Data was acquired from the IMAgiNE EURO study that uses 40 World Health Organization (WHO) standards, among others, to describe how mothers felt about QMNC in the peripartum period. The study covered 11 European countries, with results stratified by country and social and demographic factors.

What did the study show?

Most of the mothers in the study were between 25 and 35 years of age and possessed at least a university degree. In addition, most were experiencing their first childbirth and delivered vaginally.

The age distribution favored a higher median age among migrants than residents, with 25% of migrant women being 36 years or older.

Birth assistance by a healthcare professional other than a midwife was more common among migrants, while there was a slight increase in midwife-assisted deliveries among residents. Overall, these differences were minor. Routine antenatal care was more challenging to access among migrants at about 41% compared to 39% among residents.

Small differences were observed in other areas of labor care, including timely care once mothers reached the hospital or clinic, at 33% and 29% for migrants and nonmigrants, respectively. However, migrants were more likely to breastfeed early at 90% compared to 84% of residents.

If the mother underwent a Cesarean section before labor began, pain relief was less likely among migrants compared to nonmigrants at 17% and 13.5%, respectively. Migrant mothers were less likely to tip the healthcare providers at a rate of about 2% compared to 4% among resident mothers.

The findings suggest a similar QMNC among migrants and nonmigrants.

Among countries, Portugal was reported to be less hospitable to migrant mothers overall. Comparatively, Luxembourg registered the best overall score that was higher among migrant mothers as compared to scores reported by nonmigrants. Other countries showed no significant differences in how these two groups of mothers perceived QMNC.

When different domains of QMNC were compared, Portugal and Croatia were perceived as providing fewer human and physical resources essential during childbirth for migrants as compared to nonmigrants. However, the opposite was true in Luxembourg. Furthermore, the provision of care index was lower for migrant women in Sweden and Slovenia.
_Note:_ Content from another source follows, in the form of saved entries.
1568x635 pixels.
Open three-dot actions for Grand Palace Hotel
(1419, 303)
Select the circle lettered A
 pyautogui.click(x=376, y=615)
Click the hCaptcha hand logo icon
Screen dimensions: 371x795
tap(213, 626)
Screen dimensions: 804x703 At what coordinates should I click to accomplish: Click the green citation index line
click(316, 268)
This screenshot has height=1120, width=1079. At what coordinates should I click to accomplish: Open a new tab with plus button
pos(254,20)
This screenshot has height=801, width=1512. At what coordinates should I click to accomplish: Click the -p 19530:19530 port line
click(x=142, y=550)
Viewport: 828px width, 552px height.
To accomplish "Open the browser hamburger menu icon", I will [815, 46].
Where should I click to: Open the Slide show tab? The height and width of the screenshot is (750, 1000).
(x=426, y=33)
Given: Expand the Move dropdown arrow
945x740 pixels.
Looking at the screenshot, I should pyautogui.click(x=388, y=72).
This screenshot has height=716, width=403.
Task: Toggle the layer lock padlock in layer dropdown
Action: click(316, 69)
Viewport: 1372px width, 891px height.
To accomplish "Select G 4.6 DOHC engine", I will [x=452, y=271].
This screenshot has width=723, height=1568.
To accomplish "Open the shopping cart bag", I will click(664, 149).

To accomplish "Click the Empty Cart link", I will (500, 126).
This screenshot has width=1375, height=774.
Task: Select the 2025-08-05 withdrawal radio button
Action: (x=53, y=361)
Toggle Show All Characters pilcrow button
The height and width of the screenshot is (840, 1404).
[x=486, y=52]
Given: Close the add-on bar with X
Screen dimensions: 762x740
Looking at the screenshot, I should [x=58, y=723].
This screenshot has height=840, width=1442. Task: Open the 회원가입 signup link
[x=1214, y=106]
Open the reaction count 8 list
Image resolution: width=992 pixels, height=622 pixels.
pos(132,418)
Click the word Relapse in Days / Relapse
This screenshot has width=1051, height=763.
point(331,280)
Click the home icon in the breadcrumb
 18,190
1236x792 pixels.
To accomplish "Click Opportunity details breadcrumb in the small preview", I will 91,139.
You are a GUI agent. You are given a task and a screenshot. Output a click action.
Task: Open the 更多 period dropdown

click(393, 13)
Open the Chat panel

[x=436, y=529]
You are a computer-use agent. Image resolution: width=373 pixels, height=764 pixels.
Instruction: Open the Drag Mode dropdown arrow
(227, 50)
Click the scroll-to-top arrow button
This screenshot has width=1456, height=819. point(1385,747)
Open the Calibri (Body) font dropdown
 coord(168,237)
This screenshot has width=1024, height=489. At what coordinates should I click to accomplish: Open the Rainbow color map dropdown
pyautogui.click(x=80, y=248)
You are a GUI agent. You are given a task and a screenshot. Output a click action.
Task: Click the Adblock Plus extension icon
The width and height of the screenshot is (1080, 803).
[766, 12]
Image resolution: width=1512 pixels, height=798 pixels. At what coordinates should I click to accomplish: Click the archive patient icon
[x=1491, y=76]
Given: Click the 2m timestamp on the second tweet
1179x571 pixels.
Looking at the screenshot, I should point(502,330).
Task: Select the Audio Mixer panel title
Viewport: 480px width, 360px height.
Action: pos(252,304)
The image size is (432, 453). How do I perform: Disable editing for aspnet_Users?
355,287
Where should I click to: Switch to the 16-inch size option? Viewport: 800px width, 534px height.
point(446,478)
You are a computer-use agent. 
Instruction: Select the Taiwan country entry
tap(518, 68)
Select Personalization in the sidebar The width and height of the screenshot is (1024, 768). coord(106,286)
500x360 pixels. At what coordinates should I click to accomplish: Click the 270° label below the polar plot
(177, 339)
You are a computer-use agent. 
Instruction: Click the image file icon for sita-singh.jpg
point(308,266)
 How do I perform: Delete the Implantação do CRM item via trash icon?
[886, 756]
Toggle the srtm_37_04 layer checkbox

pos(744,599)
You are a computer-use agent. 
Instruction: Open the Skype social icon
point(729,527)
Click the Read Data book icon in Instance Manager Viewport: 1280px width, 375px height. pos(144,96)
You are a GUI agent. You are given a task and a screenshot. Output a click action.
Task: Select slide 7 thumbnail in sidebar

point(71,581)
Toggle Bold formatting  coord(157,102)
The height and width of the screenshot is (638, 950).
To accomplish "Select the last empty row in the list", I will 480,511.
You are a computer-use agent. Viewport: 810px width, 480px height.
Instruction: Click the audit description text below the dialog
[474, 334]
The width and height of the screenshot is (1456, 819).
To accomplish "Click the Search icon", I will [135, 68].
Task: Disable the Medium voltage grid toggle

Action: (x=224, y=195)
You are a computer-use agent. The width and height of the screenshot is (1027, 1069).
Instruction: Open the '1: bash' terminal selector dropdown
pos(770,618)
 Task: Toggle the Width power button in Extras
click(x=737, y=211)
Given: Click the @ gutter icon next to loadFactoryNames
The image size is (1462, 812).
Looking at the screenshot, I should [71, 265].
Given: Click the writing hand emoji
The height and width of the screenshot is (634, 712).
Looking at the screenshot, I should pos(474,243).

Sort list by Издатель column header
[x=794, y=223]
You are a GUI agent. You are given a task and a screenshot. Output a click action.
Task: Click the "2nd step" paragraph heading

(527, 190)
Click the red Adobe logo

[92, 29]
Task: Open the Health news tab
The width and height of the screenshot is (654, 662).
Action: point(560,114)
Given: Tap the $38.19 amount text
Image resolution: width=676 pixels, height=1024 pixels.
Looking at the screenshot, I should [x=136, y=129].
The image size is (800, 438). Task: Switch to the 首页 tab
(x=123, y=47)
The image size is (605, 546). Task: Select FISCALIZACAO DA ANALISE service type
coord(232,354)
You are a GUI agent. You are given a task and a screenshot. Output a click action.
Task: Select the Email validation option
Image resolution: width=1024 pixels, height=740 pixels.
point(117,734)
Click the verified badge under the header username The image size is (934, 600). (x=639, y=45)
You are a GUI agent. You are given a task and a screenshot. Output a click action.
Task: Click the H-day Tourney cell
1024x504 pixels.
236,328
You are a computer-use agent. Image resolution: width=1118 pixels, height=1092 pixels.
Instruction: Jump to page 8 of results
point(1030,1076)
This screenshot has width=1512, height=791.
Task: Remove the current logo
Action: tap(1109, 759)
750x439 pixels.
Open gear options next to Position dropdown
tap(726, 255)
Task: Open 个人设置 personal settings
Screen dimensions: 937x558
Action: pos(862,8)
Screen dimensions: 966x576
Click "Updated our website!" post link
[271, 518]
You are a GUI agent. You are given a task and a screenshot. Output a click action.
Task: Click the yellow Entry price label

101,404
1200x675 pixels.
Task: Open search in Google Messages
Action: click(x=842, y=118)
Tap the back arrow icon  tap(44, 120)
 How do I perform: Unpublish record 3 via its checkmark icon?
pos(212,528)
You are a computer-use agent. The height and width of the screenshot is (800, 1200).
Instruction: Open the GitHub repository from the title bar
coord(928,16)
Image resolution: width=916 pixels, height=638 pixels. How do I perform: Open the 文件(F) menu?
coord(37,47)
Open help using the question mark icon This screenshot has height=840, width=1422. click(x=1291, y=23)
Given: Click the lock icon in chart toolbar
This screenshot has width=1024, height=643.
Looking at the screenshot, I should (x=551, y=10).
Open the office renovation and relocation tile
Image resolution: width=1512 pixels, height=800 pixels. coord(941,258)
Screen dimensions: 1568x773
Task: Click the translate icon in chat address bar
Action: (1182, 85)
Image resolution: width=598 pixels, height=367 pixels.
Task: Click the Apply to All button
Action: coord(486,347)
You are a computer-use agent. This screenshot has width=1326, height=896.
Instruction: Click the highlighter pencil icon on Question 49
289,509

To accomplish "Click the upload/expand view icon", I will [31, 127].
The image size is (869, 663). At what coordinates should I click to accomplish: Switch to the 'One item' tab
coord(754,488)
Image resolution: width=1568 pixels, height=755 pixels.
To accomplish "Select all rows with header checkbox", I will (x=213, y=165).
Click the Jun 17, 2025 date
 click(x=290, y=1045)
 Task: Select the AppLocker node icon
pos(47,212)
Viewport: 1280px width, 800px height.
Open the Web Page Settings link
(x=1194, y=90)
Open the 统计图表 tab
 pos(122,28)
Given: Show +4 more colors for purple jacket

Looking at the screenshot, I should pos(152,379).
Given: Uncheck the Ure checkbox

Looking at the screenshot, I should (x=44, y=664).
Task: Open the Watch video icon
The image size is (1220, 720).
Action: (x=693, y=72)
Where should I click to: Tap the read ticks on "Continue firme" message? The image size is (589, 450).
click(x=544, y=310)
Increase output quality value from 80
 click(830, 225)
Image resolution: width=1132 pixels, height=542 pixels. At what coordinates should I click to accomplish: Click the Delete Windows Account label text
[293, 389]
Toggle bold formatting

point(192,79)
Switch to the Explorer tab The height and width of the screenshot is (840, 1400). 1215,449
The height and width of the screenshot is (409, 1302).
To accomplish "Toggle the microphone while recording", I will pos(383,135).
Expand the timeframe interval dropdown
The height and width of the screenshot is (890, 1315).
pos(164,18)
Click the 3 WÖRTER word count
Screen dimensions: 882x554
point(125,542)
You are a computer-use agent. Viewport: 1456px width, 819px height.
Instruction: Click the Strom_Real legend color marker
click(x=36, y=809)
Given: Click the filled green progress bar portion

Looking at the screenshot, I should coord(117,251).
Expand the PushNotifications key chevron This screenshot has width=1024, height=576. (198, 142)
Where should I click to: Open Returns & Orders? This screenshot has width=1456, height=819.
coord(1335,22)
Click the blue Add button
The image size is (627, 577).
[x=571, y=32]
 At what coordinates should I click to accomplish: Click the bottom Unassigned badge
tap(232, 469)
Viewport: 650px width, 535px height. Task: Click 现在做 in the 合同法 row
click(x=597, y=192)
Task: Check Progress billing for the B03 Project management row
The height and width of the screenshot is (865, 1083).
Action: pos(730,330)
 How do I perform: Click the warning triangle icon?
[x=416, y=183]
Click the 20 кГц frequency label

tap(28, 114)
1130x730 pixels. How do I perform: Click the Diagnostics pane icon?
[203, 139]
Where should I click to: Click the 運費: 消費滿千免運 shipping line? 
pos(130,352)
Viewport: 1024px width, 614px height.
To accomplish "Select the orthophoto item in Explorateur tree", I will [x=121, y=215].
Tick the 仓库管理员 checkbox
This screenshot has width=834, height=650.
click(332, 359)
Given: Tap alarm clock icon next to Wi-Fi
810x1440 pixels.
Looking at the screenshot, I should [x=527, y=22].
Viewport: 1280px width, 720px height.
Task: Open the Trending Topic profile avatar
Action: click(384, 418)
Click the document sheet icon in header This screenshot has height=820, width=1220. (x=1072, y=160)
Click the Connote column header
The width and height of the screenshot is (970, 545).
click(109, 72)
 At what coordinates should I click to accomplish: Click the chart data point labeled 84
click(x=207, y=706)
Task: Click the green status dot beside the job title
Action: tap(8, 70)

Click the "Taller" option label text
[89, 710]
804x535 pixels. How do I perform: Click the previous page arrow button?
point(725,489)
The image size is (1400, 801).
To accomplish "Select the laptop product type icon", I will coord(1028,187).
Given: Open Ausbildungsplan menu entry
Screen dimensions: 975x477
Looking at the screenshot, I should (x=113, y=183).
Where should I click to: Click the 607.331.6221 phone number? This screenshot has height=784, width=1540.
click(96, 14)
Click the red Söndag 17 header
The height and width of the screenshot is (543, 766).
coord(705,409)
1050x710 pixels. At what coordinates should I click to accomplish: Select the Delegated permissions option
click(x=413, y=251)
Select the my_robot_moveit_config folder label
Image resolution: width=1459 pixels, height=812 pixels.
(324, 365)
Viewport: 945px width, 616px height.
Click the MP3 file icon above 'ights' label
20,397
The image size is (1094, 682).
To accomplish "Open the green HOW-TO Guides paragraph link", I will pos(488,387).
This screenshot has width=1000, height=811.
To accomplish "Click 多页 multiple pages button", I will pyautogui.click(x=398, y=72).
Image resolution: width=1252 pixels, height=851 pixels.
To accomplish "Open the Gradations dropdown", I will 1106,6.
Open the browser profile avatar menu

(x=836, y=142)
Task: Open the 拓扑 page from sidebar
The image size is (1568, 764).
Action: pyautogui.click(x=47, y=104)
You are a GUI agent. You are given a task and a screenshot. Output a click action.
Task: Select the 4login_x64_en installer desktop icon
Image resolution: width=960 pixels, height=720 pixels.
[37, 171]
What are the implications?

The study findings indicate that, overall, migrant women were more likely to report poor QMNC on specific quality measures. However, significant differences were not observed in the way migrant and nonmigrant women perceive gaps in QMNC. For example, in both cases, almost 40% of mothers found it difficult to attend or access routine antenatal care.

Earlier studies have reported that migrant women felt discriminated against during healthcare visits and perceived that their care needs were neglected. This is of concern, since patient outcomes may be adversely impacted.

A gap was observed in pain relief following elective Cesarean sections for migrant mothers. This may be due to inadequate communication or disrespect linked to a low socioeconomic classification. This has been previously reported for first- but not second-generation migrants, when the former were uneducated and/or employed in unskilled or low-skilled occupations.

The present study included a sizable proportion of highly educated migrants, unlike the general distribution in the population. The scientists did not consider how long the woman had lived in the hosting country, nor was the sample necessarily representative. These confounding factors could have skewed the results.

Our results show that not only migrant women, but also nonmigrant women have experienced (abuse), which is a call for generalized action to improve respectful care in healthcare facilities.”

QMNC must be monitored to improve maternal perception of the childbirth care experience for all women. As migrant flows are poised to increase, migrant-friendly healthcare systems must be established for equitable care and healthy populations, irrespective of migration status.

Journal reference:

  • Costa, R., Rodrigues, C., Dias, H., et al. (2022). Quality of maternal and newborn care around the time of childbirth for migrant versus nonmigrant women during the COVID-19 pandemic: Results of the IMAgiNE EURO study in 11 countries of the WHO European region. International Journal of Obstetrics and Gynecology. doi:10.1002/ijgo.14472.